Which lines come from the start of the records through the line that holds "567x445 pixels."? Write them out word for word.

>>

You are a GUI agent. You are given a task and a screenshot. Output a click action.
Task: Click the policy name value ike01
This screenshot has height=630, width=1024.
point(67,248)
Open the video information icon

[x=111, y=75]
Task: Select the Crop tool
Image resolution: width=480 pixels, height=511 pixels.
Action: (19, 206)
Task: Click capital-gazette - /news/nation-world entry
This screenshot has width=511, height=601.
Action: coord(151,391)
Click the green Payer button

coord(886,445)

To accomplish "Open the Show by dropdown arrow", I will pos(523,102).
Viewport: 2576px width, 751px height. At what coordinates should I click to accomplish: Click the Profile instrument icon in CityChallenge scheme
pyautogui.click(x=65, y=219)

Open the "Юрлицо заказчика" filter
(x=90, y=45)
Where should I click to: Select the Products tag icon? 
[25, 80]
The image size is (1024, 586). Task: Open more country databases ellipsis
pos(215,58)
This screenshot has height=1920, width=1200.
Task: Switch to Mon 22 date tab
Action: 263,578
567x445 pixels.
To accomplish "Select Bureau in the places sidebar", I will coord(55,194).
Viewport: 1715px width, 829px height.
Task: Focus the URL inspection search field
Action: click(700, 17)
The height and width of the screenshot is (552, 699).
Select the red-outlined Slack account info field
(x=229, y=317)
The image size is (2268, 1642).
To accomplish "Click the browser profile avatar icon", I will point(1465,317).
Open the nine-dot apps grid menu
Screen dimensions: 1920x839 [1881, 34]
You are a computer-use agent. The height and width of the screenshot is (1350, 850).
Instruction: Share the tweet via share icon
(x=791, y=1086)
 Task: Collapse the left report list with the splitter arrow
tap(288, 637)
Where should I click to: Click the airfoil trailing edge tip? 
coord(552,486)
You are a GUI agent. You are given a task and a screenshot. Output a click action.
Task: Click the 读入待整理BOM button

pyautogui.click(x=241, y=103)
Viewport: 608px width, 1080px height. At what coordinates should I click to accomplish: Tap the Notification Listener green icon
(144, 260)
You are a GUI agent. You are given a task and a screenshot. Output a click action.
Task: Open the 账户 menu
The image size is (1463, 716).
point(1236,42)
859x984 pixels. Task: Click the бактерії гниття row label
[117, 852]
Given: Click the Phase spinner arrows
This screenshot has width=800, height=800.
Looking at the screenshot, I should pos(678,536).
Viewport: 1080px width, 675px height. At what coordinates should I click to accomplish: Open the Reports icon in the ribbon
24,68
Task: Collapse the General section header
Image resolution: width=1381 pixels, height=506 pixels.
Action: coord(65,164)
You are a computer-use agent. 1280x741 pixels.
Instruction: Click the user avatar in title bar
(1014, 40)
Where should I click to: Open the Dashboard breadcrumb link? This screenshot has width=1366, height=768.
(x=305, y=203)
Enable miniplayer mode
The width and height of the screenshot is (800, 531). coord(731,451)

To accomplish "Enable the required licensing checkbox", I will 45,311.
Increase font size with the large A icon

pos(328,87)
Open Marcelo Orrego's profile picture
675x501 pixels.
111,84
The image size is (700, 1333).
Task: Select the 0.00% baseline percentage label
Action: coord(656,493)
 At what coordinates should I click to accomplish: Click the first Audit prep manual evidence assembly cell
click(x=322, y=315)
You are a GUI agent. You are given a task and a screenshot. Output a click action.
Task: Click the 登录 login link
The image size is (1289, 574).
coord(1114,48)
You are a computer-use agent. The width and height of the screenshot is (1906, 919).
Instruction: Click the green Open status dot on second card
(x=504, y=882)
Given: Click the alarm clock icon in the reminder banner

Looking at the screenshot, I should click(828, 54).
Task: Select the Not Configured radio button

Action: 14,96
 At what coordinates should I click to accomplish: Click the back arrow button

<<

*Solution to this task*
You are a GUI agent. You are given a task and a screenshot. Output a click action.
Task: Click the policy name value ike01
This screenshot has height=630, width=1024.
point(67,248)
Open the video information icon

[x=111, y=75]
Task: Select the Crop tool
Image resolution: width=480 pixels, height=511 pixels.
Action: (19, 206)
Task: Click capital-gazette - /news/nation-world entry
This screenshot has width=511, height=601.
Action: coord(151,391)
Click the green Payer button

coord(886,445)

To accomplish "Open the Show by dropdown arrow", I will pos(523,102).
Viewport: 2576px width, 751px height. At what coordinates should I click to accomplish: Click the Profile instrument icon in CityChallenge scheme
pyautogui.click(x=65, y=219)

Open the "Юрлицо заказчика" filter
(x=90, y=45)
Where should I click to: Select the Products tag icon? 
[25, 80]
The image size is (1024, 586). Task: Open more country databases ellipsis
pos(215,58)
This screenshot has height=1920, width=1200.
Task: Switch to Mon 22 date tab
Action: 263,578
567x445 pixels.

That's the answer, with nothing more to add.